Example and explanation 🔗︎

Match all branches that are not prefixed with deploy/.

^(?!deploy/)\S*$ (dbg)

This regular expression only contains a single negative-lookahead deploy/ (variable G)

All possible prefixes P and next chars C in this G are

P C
(empty) d
d e
de p
dep l
depl o
deplo y
deploy /

yield P[^C] generates:

  • [^d\s] match all strings that don’t begin with d (which means the string cannot start with deploy/)
  • d[^e\s] even if the first character is d, match everything not prefixed with de (again, cannot match deploy/)
  • de[^p\s] even if the string is prefixed with de, match everything not prefixed with dep (ditto)
  • dep[^l\s]
  • depl[^o\s]
  • deplo[^y\s]
  • deploy[^/\s] even if the string is prefixed with deploy, match everything not prefixed with deploy/ (matches deployer, does not match deploy/foo)

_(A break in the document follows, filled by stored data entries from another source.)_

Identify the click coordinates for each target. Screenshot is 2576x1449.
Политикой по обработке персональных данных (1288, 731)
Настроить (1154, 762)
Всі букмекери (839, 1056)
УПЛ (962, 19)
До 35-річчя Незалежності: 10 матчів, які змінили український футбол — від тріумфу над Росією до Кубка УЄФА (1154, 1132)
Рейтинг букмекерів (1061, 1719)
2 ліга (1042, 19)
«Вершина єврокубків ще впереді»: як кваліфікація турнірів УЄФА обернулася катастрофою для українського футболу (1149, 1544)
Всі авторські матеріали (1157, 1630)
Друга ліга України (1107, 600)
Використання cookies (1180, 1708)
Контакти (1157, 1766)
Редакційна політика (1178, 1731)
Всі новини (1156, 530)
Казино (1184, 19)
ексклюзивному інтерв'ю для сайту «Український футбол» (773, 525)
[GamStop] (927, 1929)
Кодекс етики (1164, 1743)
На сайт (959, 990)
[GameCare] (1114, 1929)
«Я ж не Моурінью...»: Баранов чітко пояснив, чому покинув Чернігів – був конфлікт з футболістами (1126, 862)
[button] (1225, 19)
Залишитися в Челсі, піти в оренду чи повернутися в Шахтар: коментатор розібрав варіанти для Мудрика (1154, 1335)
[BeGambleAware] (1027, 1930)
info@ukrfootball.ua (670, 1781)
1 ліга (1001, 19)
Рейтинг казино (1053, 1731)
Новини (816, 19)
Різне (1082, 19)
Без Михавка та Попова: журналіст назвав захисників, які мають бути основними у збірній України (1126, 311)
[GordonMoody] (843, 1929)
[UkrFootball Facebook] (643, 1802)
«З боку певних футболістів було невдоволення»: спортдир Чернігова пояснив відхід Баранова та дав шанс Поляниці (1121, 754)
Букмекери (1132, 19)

The inverse set is almost complete, we only omitted all prefixes of the original string. We must also include those (the string must not contain additional characters after this match as denoted by $). This is why we also yield P$:

  • d$
  • de$
  • dep$
  • depl$
  • deplo$
  • deploy$

All of this concatenates to

[^d\s]|d[^e\s]|de[^p\s]|dep[^l\s]|depl[^o\s]|deplo[^y\s]|deploy[^/\s]|d$|de$|dep$|depl$|deplo$|deploy$`.

Plugging it into the original regex yields the final regular expression (dbg):

^([^d\s]|d[^e\s]|de[^p\s]|dep[^l\s]|depl[^o\s]|deplo[^y\s]|deploy[^/\s]|d$|de$|dep$|depl$|deplo$|deploy$)\S*$

Use case 🔗︎

GitLab CI did not support negative expressions at all until version 11.11. Negative lookahead is not supported by the regex engine that GitLab uses for security reasons. If it did, lookahead would be an obvious and still readable choice for implementing negative expressions.

I still occasionally come over older deployment and even though we urge owners to upgrade to a maintained version, it takes time to plan and execute. Since the CI jobs need to be configured in the mean time, I’ve come up with an algorithm that rewrites negative lookahead to a basic pattern.